2 - Popularizing the standard #

The W3C specifications are very detailed and comprehensive, but they can be difficult to read for someone starting from scratch without knowing what to look for. We’ll try to simplify them as much as possible in the following sections.

Complete EPUB 3.2 format specifications:

https://www.w3.org/publishing/epub32/epub-spec.html

2.1 - The OPF file: the core of EPUB #

The EPUB contains a master file that lists all the other files, media and metadata required to display the content of your book correctly.
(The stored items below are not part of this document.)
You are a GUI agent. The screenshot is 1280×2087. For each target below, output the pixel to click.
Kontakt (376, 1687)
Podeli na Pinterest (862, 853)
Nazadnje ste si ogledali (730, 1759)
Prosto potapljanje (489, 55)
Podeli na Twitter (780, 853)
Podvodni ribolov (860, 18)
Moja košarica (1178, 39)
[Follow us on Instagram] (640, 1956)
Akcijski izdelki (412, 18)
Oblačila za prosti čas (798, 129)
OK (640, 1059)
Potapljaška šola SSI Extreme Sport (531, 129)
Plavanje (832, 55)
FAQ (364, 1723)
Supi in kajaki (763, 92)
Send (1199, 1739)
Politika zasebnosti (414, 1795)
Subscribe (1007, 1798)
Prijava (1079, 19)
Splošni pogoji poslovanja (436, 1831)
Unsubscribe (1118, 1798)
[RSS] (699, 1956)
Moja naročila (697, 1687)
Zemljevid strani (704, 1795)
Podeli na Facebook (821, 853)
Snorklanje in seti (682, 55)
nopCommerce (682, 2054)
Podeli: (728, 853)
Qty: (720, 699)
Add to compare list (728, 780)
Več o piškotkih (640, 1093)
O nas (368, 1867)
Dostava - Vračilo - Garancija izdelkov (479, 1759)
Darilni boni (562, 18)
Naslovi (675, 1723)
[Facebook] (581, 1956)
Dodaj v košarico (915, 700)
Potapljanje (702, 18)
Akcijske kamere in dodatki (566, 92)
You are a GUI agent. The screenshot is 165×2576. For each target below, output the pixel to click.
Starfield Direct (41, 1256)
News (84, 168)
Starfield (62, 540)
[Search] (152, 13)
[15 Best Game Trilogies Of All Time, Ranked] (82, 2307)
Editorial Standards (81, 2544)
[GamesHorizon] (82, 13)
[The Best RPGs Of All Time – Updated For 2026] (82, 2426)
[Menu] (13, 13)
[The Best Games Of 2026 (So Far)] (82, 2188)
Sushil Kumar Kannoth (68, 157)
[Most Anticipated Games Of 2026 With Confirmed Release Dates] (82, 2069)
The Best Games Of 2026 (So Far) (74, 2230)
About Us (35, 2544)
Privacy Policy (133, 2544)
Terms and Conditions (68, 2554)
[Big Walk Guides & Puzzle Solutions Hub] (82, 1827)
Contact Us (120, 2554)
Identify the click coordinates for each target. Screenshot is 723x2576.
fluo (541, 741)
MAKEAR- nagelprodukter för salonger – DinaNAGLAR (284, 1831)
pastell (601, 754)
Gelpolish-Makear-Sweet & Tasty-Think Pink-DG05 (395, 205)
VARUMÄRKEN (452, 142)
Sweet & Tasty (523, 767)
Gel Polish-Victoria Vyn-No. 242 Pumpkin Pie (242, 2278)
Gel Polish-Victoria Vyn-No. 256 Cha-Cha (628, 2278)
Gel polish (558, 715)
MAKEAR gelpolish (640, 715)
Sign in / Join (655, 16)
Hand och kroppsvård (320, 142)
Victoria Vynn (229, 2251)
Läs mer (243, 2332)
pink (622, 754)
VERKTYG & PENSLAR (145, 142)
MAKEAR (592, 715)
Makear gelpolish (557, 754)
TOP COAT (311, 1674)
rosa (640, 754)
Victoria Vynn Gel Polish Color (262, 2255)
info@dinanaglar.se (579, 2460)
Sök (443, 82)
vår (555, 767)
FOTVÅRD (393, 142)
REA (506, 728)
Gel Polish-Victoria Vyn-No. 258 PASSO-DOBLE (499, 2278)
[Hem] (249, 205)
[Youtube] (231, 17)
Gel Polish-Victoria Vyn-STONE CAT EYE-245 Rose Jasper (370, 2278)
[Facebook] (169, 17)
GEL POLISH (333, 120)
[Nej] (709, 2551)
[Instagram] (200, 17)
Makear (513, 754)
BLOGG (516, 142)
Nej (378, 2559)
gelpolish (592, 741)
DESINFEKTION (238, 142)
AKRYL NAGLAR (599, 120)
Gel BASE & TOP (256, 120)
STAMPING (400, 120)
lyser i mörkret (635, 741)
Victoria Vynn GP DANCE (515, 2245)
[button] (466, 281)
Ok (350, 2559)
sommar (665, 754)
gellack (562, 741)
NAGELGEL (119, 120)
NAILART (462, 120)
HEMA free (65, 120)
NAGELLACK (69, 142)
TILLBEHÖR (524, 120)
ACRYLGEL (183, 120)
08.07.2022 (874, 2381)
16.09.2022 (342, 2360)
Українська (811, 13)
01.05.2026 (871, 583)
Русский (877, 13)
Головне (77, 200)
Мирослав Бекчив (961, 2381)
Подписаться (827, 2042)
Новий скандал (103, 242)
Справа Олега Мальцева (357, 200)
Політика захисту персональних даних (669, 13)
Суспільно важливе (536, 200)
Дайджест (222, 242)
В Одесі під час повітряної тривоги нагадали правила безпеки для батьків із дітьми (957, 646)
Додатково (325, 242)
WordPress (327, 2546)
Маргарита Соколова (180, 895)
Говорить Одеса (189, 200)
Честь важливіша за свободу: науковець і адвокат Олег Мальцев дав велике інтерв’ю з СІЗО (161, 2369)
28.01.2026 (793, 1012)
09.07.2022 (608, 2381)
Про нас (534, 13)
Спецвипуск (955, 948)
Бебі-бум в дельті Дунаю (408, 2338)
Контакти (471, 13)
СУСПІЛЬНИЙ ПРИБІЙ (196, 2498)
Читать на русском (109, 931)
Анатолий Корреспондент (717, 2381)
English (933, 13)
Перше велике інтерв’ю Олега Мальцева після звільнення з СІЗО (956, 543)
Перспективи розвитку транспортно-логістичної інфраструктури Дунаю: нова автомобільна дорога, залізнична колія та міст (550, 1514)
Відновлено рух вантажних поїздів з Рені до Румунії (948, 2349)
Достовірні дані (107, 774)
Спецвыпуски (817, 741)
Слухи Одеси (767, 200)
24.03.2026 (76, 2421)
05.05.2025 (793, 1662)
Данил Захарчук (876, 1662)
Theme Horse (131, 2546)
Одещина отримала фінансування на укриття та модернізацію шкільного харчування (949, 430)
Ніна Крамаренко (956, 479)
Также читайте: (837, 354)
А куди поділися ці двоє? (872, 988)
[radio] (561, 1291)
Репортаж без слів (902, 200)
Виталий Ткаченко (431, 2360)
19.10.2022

This “core” of the EPUB usually has the extension OPF.

The underlined content.opf file in the EPUB folder hierarchy

In fact, it’s the OPF file that your e-reader looks for when you open an EPUB. On your computer, if your EPUBs open automatically with Calibre viewer and you unzip the archive, you may notice that the OPF file also has the Calibre icon.

Calibre Viewer icon circled next to content.opf

🦊 OPF, NCX and XHTML are text files! A little advice from ferret to ferret: don’t be scared off by exotic file extensions like “OPF”, “NCX” or “XHTML”. Very often, these files contain nothing but text, and the extension only serves to identify them or determine how they are structured.

The OPF file is perfectly readable using Windows Notepad, although it’s not very easy to digest. To see the pretty colors that highlight its structure, drag it into a tab in your browser (e.g. Firefox). Developers, on the other hand, have more advanced text editors with syntax highlighting.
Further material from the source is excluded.